§ Exercise details
Copy nothing but the lines below running from the line containing "Click the large" through the line containing "Task: Click the lightbulb", both end lines included.

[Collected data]
━━━━━━━━━━━━━━━━━━━━

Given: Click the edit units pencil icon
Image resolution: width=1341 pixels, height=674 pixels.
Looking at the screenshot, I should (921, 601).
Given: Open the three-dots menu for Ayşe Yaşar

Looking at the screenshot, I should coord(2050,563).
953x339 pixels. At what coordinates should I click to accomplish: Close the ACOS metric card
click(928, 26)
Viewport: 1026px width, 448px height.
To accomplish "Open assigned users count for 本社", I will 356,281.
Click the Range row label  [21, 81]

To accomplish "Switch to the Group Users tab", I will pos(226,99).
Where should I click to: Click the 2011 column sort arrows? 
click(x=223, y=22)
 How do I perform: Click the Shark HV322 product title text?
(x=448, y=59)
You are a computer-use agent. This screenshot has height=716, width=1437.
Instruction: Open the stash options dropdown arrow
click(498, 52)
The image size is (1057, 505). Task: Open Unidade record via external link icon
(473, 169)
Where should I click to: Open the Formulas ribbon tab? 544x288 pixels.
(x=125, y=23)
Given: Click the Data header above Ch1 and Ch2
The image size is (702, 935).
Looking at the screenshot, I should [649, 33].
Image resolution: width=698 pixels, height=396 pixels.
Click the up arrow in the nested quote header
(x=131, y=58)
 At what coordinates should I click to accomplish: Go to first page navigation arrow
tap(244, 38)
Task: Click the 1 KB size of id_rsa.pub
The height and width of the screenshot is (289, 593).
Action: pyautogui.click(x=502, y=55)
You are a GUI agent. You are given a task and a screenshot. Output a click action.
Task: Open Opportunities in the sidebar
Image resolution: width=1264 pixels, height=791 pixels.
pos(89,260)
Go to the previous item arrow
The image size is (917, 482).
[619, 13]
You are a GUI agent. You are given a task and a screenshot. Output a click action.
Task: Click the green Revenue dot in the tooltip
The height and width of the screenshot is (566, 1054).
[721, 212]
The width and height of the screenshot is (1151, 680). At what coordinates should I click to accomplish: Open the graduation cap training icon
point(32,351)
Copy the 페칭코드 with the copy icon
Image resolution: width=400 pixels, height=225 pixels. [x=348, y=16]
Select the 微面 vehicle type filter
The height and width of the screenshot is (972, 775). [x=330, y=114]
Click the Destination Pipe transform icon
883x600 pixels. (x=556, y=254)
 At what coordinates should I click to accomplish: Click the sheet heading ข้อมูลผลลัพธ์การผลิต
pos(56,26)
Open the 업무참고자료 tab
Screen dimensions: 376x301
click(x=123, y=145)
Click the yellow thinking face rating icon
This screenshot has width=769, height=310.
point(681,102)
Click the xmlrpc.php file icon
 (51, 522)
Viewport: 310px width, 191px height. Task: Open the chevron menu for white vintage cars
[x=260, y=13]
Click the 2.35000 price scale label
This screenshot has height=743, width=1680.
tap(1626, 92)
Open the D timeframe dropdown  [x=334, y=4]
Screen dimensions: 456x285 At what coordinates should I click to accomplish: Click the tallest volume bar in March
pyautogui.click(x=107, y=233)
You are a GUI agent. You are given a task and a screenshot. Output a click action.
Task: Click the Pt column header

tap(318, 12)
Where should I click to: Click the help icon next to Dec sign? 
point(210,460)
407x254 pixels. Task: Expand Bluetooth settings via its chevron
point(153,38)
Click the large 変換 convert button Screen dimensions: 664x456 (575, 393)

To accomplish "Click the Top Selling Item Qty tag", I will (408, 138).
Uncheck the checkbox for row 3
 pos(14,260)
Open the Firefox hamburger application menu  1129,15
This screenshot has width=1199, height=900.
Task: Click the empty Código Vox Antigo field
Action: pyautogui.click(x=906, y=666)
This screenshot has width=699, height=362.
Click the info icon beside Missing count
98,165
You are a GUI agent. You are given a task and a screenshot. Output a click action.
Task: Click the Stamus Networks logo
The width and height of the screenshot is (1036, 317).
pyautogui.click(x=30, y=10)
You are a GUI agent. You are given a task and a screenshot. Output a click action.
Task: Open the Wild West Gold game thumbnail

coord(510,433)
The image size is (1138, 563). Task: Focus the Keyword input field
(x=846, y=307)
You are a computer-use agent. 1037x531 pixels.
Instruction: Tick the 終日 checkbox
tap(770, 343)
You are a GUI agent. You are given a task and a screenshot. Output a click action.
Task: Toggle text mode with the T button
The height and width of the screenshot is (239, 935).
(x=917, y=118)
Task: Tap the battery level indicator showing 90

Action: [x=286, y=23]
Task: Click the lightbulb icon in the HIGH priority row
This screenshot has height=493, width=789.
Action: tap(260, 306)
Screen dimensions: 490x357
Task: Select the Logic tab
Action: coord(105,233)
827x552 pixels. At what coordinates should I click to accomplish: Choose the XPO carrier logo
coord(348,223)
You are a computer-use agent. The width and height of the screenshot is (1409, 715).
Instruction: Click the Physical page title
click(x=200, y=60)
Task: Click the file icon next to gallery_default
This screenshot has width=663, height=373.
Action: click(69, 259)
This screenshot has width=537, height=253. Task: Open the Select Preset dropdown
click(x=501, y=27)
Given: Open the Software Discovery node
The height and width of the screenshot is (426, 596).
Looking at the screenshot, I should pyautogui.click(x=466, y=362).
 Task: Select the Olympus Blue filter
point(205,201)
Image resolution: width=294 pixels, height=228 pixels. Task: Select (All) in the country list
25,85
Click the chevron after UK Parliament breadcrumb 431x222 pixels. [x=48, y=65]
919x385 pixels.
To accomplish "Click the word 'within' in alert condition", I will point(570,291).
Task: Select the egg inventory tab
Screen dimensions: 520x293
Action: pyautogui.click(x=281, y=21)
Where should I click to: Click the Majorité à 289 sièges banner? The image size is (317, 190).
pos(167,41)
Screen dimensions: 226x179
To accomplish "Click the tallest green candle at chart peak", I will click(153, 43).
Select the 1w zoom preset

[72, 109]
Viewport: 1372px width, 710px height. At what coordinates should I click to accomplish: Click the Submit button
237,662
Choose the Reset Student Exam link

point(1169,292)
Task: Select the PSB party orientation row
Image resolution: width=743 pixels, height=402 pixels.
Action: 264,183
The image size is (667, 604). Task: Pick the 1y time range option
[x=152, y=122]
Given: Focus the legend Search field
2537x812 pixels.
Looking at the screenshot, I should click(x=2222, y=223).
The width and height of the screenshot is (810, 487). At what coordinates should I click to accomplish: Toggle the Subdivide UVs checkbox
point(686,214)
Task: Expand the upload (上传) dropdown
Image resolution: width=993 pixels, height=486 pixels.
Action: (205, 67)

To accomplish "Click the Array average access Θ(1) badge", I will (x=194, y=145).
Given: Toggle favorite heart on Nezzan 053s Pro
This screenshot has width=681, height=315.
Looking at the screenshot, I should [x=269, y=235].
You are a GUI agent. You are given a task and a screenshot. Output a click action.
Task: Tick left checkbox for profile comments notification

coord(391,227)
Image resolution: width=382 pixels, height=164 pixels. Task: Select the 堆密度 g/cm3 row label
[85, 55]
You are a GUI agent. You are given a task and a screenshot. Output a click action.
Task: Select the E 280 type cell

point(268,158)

━━━━━━━━━━━━━━━━━━━━

§ Solution for this problem
Click the large 変換 convert button Screen dimensions: 664x456 (575, 393)

To accomplish "Click the Top Selling Item Qty tag", I will (408, 138).
Uncheck the checkbox for row 3
 pos(14,260)
Open the Firefox hamburger application menu  1129,15
This screenshot has width=1199, height=900.
Task: Click the empty Código Vox Antigo field
Action: pyautogui.click(x=906, y=666)
This screenshot has width=699, height=362.
Click the info icon beside Missing count
98,165
You are a GUI agent. You are given a task and a screenshot. Output a click action.
Task: Click the Stamus Networks logo
The width and height of the screenshot is (1036, 317).
pyautogui.click(x=30, y=10)
You are a GUI agent. You are given a task and a screenshot. Output a click action.
Task: Open the Wild West Gold game thumbnail

coord(510,433)
The image size is (1138, 563). Task: Focus the Keyword input field
(x=846, y=307)
You are a computer-use agent. 1037x531 pixels.
Instruction: Tick the 終日 checkbox
tap(770, 343)
You are a GUI agent. You are given a task and a screenshot. Output a click action.
Task: Toggle text mode with the T button
The height and width of the screenshot is (239, 935).
(x=917, y=118)
Task: Tap the battery level indicator showing 90

Action: [x=286, y=23]
Task: Click the lightbulb icon in the HIGH priority row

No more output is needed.